IBA took over the administration of Libor in February 2014 and notes efforts to restore trust in the sullied benchmark such as the introduction by UK authorities of statutory regulation for the administration of, and submission to, Libor; implementation of IBA’s surveillance system; external auditing of the administrator and submitters; and an assessment of IBA by IOSCO against its Principles for Financial Benchmarks.
The position paper states: “As a result of these changes, Libor is now harder to manipulate, making it more likely that any attempt to manipulate will be discovered, and there are appropriate legal punishments associated with any attempts at manipulation.”
The administrator’s proposed enhancements to the benchmark include a unified transaction-based methodology for Libor submissions, including a more prescriptive calculation methodology using predefined parameters; expanding the universe of transactions; ensuring that transaction-based submissions are used as much as possible; widening the window for eligible transactions; creating robust analytical tools to solidify the methodology; defining the role of qualitative methods involving expert judgement; and ensuring consistency and reliability of data.
Commenting on the proposals, Finbarr Hutcheson, president of IBA, says: “The position paper represents a significant step forward in the Libor journey. At IBA, we are seeking to make Libor ever more robust by creating a methodology that can keep pace with today’s fast moving markets. We believe that IBA’s approach to evolving benchmarks will benefit Libor’s many and diverse stakeholders.”

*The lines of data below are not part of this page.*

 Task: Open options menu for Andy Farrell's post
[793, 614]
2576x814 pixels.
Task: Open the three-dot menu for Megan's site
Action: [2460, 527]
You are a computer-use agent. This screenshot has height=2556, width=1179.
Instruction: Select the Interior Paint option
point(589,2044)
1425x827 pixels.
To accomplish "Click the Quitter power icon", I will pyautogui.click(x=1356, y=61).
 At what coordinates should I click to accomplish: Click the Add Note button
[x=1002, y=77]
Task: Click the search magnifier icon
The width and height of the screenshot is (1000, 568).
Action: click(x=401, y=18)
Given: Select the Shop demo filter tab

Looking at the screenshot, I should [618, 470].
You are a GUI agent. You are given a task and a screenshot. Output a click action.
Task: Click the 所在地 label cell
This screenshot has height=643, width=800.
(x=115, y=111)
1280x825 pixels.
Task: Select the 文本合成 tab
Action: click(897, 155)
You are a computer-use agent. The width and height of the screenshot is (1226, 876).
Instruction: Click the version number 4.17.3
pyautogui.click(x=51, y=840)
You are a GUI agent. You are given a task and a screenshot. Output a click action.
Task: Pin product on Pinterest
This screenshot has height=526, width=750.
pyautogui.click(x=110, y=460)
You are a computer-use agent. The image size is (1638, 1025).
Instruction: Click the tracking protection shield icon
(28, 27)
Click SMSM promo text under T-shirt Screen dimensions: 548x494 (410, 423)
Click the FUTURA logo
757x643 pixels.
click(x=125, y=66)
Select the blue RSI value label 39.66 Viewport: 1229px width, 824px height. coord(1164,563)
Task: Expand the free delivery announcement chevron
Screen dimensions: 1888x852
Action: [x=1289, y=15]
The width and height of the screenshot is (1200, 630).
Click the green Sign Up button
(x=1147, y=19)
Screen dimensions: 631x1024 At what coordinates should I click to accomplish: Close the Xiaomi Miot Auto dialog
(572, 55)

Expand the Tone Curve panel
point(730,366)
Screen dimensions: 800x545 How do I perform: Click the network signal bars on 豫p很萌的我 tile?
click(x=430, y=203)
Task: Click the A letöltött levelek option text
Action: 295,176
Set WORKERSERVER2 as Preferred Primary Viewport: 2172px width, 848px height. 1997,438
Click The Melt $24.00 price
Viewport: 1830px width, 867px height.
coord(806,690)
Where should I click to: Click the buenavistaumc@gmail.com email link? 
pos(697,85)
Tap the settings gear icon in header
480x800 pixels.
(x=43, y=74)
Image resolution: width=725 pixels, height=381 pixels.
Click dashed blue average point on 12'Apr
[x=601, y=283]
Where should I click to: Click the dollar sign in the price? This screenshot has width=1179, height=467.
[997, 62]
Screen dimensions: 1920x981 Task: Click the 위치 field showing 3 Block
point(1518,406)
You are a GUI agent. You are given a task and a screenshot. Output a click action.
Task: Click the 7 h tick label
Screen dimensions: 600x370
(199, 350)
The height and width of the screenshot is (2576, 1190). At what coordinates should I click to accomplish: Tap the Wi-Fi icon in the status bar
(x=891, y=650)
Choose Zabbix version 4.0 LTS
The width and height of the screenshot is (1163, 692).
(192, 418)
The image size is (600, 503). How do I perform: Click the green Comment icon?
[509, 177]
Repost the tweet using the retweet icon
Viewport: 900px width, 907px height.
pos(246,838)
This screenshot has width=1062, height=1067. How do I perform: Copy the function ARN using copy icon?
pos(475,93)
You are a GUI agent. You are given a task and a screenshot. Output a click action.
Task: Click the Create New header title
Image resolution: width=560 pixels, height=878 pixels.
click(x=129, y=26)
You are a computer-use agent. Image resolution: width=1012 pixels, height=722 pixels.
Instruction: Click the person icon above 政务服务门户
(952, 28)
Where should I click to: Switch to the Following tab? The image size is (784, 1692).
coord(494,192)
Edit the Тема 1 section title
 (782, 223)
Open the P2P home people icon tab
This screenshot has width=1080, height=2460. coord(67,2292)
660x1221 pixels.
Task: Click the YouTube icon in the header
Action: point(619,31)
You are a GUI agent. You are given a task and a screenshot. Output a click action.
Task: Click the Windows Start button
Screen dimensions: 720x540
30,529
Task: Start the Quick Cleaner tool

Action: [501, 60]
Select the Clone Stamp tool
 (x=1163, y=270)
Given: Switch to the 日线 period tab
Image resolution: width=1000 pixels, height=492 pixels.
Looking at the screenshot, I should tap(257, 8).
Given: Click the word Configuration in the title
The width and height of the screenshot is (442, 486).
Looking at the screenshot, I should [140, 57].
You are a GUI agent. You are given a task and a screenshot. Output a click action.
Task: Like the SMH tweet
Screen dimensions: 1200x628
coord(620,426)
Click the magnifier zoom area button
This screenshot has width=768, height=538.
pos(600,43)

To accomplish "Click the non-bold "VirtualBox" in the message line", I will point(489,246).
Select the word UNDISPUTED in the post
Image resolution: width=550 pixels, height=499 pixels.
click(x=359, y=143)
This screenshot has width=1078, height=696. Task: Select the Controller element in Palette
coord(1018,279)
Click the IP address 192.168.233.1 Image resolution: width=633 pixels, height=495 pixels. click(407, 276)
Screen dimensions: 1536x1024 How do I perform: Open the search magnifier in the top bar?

IBA is seeking feedback on its proposals from all Libor stakeholders by Friday December 19, 2014. Its ongoing timetable for change shows plans to have worked with contributing banks to analyse available transaction data by the end of the first quarter of 2015. By the end of the second quarter, it plans to have considered the recommended Libor methodology in conjunction with the Bank of England and Financial Conduct Authority. By the end of 2015, the IBA intends to have publicly consulted on changes to the benchmark.